++++ DATA SHOWN ++++
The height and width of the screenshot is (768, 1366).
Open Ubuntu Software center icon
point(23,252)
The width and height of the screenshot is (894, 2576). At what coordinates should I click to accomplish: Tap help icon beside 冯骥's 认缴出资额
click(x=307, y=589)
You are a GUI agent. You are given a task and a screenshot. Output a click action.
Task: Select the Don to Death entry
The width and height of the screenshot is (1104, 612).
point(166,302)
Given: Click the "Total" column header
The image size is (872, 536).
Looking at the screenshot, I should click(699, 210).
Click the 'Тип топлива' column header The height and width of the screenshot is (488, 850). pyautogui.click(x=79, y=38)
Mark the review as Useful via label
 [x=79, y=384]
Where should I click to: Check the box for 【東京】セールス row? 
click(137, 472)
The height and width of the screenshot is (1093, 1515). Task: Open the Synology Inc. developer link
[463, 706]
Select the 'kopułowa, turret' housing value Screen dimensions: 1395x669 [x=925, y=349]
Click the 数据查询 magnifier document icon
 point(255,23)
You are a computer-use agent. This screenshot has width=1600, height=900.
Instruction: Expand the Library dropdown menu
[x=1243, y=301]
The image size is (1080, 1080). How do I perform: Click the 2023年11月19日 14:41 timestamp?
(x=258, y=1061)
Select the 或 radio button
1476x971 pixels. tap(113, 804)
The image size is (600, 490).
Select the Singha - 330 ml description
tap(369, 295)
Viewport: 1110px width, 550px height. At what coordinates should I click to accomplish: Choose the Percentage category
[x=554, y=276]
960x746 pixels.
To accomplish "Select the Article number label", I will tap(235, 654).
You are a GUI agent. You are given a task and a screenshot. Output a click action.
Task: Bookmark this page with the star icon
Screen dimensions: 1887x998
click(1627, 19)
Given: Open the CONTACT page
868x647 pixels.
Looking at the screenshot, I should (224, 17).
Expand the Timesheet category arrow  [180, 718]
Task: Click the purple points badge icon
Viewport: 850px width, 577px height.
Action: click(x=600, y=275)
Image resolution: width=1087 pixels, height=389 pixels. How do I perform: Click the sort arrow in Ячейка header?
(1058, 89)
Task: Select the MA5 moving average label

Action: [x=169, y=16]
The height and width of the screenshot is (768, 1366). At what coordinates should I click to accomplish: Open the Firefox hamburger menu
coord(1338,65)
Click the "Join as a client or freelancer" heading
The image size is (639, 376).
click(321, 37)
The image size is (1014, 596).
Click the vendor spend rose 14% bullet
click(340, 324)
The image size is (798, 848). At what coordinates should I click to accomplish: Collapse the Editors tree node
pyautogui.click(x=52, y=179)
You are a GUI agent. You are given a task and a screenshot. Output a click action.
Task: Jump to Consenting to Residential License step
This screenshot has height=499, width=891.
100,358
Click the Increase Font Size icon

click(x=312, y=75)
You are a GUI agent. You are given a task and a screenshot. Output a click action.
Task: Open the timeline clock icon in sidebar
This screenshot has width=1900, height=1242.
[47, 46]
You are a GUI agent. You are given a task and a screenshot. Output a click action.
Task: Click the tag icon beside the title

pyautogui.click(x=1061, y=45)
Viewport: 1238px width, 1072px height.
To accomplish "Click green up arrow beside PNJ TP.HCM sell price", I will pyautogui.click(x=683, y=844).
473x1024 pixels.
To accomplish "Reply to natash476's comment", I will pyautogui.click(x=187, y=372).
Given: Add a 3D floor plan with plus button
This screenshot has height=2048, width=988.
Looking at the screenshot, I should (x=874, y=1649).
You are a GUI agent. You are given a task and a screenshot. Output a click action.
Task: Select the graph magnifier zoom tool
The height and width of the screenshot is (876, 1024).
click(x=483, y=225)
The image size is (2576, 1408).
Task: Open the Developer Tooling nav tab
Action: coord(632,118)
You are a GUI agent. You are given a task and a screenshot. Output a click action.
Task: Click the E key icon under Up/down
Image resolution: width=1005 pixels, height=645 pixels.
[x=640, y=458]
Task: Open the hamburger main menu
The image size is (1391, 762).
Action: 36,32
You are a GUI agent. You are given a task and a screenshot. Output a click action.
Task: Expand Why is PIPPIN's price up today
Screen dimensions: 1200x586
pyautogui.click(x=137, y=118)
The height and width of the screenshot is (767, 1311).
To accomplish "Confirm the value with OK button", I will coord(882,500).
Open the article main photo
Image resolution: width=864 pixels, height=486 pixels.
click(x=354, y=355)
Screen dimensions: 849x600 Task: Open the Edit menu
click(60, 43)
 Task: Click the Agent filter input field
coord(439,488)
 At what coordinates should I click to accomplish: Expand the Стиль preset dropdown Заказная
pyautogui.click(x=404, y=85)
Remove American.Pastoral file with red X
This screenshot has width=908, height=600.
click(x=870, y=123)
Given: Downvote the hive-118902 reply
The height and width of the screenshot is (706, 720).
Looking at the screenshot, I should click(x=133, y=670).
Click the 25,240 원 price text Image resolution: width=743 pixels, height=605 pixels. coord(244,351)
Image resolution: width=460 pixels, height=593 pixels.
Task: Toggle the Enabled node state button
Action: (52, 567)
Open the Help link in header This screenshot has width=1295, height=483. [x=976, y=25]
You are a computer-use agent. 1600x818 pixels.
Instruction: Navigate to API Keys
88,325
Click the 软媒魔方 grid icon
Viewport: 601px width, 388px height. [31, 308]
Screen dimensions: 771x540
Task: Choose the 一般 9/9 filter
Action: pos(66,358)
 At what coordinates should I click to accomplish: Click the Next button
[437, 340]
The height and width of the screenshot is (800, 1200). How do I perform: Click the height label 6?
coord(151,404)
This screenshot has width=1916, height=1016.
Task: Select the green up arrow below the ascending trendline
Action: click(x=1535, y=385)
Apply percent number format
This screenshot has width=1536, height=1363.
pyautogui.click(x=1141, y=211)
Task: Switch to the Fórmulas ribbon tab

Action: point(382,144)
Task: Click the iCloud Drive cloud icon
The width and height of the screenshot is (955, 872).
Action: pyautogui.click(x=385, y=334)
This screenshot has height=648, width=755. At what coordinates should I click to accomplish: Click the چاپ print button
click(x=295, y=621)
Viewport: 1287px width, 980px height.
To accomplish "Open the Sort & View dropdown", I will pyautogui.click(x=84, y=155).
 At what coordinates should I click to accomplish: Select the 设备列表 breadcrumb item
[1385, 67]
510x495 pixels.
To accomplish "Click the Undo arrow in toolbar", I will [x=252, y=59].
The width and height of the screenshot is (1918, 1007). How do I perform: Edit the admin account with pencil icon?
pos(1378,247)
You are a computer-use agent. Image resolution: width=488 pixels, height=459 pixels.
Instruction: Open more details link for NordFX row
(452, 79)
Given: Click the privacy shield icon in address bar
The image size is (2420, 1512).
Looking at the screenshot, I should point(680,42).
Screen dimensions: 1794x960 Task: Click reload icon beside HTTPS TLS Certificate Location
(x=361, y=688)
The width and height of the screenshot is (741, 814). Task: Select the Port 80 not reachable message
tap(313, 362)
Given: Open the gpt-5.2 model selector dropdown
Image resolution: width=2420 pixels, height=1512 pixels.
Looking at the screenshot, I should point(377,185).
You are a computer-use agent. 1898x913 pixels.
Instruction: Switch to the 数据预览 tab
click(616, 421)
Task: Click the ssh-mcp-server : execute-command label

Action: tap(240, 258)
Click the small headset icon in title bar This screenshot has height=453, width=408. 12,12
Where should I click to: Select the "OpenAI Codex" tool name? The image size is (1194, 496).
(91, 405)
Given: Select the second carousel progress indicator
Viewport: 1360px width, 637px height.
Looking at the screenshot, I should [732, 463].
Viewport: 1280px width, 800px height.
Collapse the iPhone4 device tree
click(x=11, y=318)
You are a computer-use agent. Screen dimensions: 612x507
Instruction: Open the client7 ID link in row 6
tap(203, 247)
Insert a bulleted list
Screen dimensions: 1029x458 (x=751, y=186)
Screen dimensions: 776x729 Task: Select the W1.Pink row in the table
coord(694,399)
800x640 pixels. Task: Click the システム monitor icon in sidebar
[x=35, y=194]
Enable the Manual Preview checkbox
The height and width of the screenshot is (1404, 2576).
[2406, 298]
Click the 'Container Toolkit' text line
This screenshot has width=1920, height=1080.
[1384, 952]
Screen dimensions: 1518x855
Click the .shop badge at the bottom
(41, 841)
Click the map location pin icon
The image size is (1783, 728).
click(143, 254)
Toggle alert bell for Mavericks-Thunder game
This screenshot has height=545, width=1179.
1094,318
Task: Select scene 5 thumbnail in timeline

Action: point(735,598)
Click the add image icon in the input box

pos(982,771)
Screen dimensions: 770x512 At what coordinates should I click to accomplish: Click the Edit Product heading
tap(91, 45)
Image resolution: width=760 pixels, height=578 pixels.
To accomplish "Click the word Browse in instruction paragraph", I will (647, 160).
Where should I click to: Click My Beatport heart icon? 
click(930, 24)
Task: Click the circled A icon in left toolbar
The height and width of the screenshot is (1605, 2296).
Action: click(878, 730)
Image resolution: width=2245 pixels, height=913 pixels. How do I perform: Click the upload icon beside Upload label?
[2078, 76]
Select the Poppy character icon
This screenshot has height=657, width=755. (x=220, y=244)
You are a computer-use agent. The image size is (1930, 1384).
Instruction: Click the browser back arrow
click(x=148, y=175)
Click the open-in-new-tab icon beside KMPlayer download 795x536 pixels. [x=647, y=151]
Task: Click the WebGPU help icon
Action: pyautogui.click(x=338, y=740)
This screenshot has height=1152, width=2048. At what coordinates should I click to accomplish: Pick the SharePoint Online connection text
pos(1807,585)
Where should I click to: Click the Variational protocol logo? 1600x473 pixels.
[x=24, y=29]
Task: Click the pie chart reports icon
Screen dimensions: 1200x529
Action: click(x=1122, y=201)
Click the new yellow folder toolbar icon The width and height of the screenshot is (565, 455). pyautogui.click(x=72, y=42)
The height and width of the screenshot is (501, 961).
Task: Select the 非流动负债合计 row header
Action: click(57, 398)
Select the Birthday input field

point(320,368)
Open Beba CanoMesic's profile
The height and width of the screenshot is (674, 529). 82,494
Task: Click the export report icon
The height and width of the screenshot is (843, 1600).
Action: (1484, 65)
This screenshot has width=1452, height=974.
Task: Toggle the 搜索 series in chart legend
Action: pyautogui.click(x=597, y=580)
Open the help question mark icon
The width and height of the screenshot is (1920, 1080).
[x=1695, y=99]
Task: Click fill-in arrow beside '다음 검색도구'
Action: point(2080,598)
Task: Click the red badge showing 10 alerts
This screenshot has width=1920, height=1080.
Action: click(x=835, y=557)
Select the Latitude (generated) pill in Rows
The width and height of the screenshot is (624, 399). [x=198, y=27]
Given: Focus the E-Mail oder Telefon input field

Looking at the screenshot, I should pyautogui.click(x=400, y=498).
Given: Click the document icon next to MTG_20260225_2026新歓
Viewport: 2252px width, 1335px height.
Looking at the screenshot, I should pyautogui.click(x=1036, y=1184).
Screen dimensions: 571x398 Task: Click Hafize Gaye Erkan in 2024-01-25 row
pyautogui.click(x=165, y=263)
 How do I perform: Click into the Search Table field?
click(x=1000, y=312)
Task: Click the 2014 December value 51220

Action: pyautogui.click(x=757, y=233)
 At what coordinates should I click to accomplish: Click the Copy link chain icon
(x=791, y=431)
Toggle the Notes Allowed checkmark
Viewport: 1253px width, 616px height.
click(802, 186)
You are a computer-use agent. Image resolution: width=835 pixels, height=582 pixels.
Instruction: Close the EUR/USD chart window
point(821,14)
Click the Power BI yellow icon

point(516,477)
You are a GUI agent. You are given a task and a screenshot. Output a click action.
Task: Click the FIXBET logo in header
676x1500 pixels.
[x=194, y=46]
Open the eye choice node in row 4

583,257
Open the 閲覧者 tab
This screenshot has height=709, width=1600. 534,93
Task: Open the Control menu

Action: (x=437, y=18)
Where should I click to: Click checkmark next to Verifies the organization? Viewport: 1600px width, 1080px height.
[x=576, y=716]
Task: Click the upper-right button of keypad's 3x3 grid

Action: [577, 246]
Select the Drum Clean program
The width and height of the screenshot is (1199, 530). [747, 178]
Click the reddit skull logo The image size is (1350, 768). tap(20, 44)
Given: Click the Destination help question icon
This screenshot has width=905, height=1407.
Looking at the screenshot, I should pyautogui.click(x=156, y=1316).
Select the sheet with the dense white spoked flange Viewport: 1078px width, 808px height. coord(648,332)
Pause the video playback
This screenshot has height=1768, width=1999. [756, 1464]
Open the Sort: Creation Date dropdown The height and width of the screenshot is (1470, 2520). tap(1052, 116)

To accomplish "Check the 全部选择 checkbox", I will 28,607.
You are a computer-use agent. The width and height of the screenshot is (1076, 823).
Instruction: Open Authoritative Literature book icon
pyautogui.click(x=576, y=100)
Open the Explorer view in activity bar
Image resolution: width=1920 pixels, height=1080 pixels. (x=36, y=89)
++++
▶ OBJECTIVE: Return the lines of the records exactly as they appear, starting with the line that contains "Open the article main photo" and going on through the line that contains "Action: (52, 567)", both included.

▶ FULL RESPONSE:
Open the article main photo
Image resolution: width=864 pixels, height=486 pixels.
click(x=354, y=355)
Screen dimensions: 849x600 Task: Open the Edit menu
click(60, 43)
 Task: Click the Agent filter input field
coord(439,488)
 At what coordinates should I click to accomplish: Expand the Стиль preset dropdown Заказная
pyautogui.click(x=404, y=85)
Remove American.Pastoral file with red X
This screenshot has width=908, height=600.
click(x=870, y=123)
Given: Downvote the hive-118902 reply
The height and width of the screenshot is (706, 720).
Looking at the screenshot, I should click(x=133, y=670).
Click the 25,240 원 price text Image resolution: width=743 pixels, height=605 pixels. coord(244,351)
Image resolution: width=460 pixels, height=593 pixels.
Task: Toggle the Enabled node state button
Action: (52, 567)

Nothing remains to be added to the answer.